— DESCRIPTION OF THE TASK —
Starting from the first line, set down the entire listing exactly.

— SOURCE MATERIAL —

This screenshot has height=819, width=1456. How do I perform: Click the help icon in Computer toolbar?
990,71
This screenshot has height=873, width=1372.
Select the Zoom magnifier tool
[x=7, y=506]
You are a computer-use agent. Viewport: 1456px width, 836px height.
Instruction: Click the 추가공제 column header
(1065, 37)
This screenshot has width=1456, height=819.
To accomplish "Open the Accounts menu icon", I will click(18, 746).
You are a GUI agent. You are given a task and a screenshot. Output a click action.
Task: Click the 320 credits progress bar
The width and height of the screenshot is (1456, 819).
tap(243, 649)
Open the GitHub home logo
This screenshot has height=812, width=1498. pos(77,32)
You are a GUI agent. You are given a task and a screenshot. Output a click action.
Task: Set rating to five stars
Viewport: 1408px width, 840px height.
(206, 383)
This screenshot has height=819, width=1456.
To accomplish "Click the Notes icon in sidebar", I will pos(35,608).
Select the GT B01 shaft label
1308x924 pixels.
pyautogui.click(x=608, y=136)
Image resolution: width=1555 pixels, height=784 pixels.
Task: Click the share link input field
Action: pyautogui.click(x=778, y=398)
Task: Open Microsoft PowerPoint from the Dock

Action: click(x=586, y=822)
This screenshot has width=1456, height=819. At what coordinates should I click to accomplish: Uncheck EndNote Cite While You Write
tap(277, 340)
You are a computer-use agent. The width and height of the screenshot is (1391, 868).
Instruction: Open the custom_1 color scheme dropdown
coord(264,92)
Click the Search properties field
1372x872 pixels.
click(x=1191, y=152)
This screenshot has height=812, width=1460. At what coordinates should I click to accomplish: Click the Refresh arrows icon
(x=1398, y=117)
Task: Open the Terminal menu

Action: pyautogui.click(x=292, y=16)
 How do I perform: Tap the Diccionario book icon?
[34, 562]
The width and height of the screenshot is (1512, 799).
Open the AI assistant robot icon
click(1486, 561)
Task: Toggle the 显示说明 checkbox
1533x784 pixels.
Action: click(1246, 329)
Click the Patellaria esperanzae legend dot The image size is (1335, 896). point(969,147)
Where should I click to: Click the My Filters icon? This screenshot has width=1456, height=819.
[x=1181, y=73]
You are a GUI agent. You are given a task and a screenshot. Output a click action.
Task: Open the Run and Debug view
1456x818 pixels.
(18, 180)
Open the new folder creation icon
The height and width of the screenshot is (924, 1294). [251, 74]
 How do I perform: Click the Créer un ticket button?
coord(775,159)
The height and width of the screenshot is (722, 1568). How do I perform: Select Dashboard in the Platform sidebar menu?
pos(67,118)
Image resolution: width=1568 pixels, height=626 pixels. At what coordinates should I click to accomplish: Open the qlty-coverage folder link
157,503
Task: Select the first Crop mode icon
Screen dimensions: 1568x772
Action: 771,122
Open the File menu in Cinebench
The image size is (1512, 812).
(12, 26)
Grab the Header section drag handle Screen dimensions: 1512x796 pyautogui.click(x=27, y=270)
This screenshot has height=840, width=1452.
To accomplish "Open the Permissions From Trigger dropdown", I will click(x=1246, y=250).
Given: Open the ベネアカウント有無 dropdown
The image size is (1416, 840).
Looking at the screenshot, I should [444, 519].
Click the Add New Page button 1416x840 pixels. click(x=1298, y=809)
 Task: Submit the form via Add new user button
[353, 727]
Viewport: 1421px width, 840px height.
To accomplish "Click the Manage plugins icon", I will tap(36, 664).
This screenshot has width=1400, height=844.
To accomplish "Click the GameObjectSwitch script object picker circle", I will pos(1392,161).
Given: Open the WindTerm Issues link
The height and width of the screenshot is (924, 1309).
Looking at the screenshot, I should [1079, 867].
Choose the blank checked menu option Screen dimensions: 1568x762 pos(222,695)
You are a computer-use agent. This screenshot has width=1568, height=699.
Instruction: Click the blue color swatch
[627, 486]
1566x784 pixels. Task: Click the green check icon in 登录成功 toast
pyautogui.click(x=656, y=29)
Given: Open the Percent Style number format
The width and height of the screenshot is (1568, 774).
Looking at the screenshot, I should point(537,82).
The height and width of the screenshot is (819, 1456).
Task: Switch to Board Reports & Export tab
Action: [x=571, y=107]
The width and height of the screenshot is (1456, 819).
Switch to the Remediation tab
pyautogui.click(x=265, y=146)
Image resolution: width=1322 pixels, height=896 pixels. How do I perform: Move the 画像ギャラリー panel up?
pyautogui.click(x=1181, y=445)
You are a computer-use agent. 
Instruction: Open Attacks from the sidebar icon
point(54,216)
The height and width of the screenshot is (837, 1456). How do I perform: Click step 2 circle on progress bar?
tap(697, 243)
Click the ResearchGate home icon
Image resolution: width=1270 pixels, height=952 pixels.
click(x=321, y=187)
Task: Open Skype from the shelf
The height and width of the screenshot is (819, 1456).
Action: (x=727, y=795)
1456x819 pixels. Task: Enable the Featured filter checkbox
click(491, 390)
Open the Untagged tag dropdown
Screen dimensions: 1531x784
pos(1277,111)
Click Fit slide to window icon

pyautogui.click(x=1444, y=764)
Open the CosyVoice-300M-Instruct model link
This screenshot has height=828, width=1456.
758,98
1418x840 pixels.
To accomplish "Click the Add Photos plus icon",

— RESPONSE FOR THIS EXERCISE —
This screenshot has height=819, width=1456. How do I perform: Click the help icon in Computer toolbar?
990,71
This screenshot has height=873, width=1372.
Select the Zoom magnifier tool
[x=7, y=506]
You are a computer-use agent. Viewport: 1456px width, 836px height.
Instruction: Click the 추가공제 column header
(1065, 37)
This screenshot has width=1456, height=819.
To accomplish "Open the Accounts menu icon", I will click(18, 746).
You are a GUI agent. You are given a task and a screenshot. Output a click action.
Task: Click the 320 credits progress bar
The width and height of the screenshot is (1456, 819).
tap(243, 649)
Open the GitHub home logo
This screenshot has height=812, width=1498. pos(77,32)
You are a GUI agent. You are given a task and a screenshot. Output a click action.
Task: Set rating to five stars
Viewport: 1408px width, 840px height.
(206, 383)
This screenshot has height=819, width=1456.
To accomplish "Click the Notes icon in sidebar", I will pos(35,608).
Select the GT B01 shaft label
1308x924 pixels.
pyautogui.click(x=608, y=136)
Image resolution: width=1555 pixels, height=784 pixels.
Task: Click the share link input field
Action: pyautogui.click(x=778, y=398)
Task: Open Microsoft PowerPoint from the Dock

Action: click(x=586, y=822)
This screenshot has width=1456, height=819. At what coordinates should I click to accomplish: Uncheck EndNote Cite While You Write
tap(277, 340)
You are a computer-use agent. The width and height of the screenshot is (1391, 868).
Instruction: Open the custom_1 color scheme dropdown
coord(264,92)
Click the Search properties field
1372x872 pixels.
click(x=1191, y=152)
This screenshot has height=812, width=1460. At what coordinates should I click to accomplish: Click the Refresh arrows icon
(x=1398, y=117)
Task: Open the Terminal menu

Action: pyautogui.click(x=292, y=16)
 How do I perform: Tap the Diccionario book icon?
[34, 562]
The width and height of the screenshot is (1512, 799).
Open the AI assistant robot icon
click(1486, 561)
Task: Toggle the 显示说明 checkbox
1533x784 pixels.
Action: click(1246, 329)
Click the Patellaria esperanzae legend dot The image size is (1335, 896). point(969,147)
Where should I click to: Click the My Filters icon? This screenshot has width=1456, height=819.
[x=1181, y=73]
You are a GUI agent. You are given a task and a screenshot. Output a click action.
Task: Open the Run and Debug view
1456x818 pixels.
(18, 180)
Open the new folder creation icon
The height and width of the screenshot is (924, 1294). [251, 74]
 How do I perform: Click the Créer un ticket button?
coord(775,159)
The height and width of the screenshot is (722, 1568). How do I perform: Select Dashboard in the Platform sidebar menu?
pos(67,118)
Image resolution: width=1568 pixels, height=626 pixels. At what coordinates should I click to accomplish: Open the qlty-coverage folder link
157,503
Task: Select the first Crop mode icon
Screen dimensions: 1568x772
Action: 771,122
Open the File menu in Cinebench
The image size is (1512, 812).
(12, 26)
Grab the Header section drag handle Screen dimensions: 1512x796 pyautogui.click(x=27, y=270)
This screenshot has height=840, width=1452.
To accomplish "Open the Permissions From Trigger dropdown", I will click(x=1246, y=250).
Given: Open the ベネアカウント有無 dropdown
The image size is (1416, 840).
Looking at the screenshot, I should [444, 519].
Click the Add New Page button 1416x840 pixels. click(x=1298, y=809)
 Task: Submit the form via Add new user button
[353, 727]
Viewport: 1421px width, 840px height.
To accomplish "Click the Manage plugins icon", I will tap(36, 664).
This screenshot has width=1400, height=844.
To accomplish "Click the GameObjectSwitch script object picker circle", I will pos(1392,161).
Given: Open the WindTerm Issues link
The height and width of the screenshot is (924, 1309).
Looking at the screenshot, I should [1079, 867].
Choose the blank checked menu option Screen dimensions: 1568x762 pos(222,695)
You are a computer-use agent. This screenshot has width=1568, height=699.
Instruction: Click the blue color swatch
[627, 486]
1566x784 pixels. Task: Click the green check icon in 登录成功 toast
pyautogui.click(x=656, y=29)
Given: Open the Percent Style number format
The width and height of the screenshot is (1568, 774).
Looking at the screenshot, I should point(537,82).
The height and width of the screenshot is (819, 1456).
Task: Switch to Board Reports & Export tab
Action: [x=571, y=107]
The width and height of the screenshot is (1456, 819).
Switch to the Remediation tab
pyautogui.click(x=265, y=146)
Image resolution: width=1322 pixels, height=896 pixels. How do I perform: Move the 画像ギャラリー panel up?
pyautogui.click(x=1181, y=445)
You are a computer-use agent. 
Instruction: Open Attacks from the sidebar icon
point(54,216)
The height and width of the screenshot is (837, 1456). How do I perform: Click step 2 circle on progress bar?
tap(697, 243)
Click the ResearchGate home icon
Image resolution: width=1270 pixels, height=952 pixels.
click(x=321, y=187)
Task: Open Skype from the shelf
The height and width of the screenshot is (819, 1456).
Action: (x=727, y=795)
1456x819 pixels. Task: Enable the Featured filter checkbox
click(491, 390)
Open the Untagged tag dropdown
Screen dimensions: 1531x784
pos(1277,111)
Click Fit slide to window icon

pyautogui.click(x=1444, y=764)
Open the CosyVoice-300M-Instruct model link
This screenshot has height=828, width=1456.
758,98
1418x840 pixels.
To accomplish "Click the Add Photos plus icon",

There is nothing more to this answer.